When it became standard for sitcoms to tape in front of a studio audience in the 1970s, many shows were recorded on soundstages at Television City, such as All in the Family, Maude, and Good Times. The ABC sitcoms Three's Company and Welcome Back, Kotter were also taped at Television City.

CBS Television City is also home to CBS's visual effects studio, CBS Digital, and the CBS Records music label. "Television City" is a registered trademark of CBS for its TV production facilities.

In September 2017, CBS investigated selling the property due to a development boom in the Fairfax District. As a result of this possibility, the city of Los Angeles is taking steps (as of May 2018) to officially declare the facility a historic and cultural monument. CBS Corp. sold Television City to Los Angeles real estate investment company Hackman Capital Partners for $750 million in a deal finalized in mid-December 2018. The deal gives the buyer the right to use the Television City name. CBS programs produced at Television City, including The Price Is Right, The Young and the Restless, The Bold and the Beautiful, and The Late Late Show with James Corden, will continue to be based at Television City, as well as the headquarters of the CBS international unit.

Architecture 
The stark modern architecture at Television City consists of black and white planes meeting at razor-sharp corners, with accents of dazzling red, the work of Pereira & Luckman of Los Angeles. The studio facility was built to handle the larger production needs for the network, most of which took place at the rather cramped CBS Columbia Square. The building's black and white color scheme was also used to identify areas where it was designed to be expanded. Black walls and glass walls indicated "temporary" structure that could be removed during expansion, while white areas were "permanent".

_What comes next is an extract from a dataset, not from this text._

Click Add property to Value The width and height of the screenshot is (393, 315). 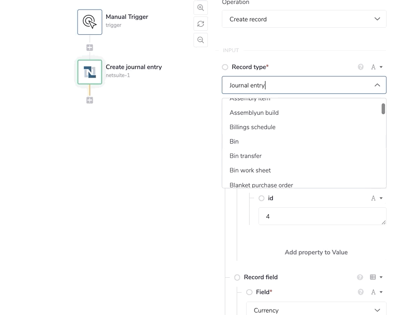(316, 252)
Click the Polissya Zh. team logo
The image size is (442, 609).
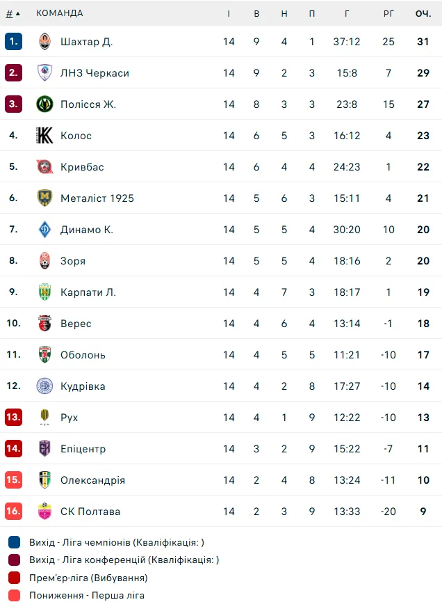(x=45, y=104)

The building initially held four soundstages (Studios 31, 33, 41, and 43), but a renovation in the late 1980s added two new soundstages to the east of the original building (Studios 36 and 46), plus additional office/storage space and technical facilities. Later, another renovation further added two more studios (Studios 56 and 58) in what had been rehearsal halls in the original building. The original plans for Television City called for 24 soundstages, before CBS executives decided to settle with just the initial four.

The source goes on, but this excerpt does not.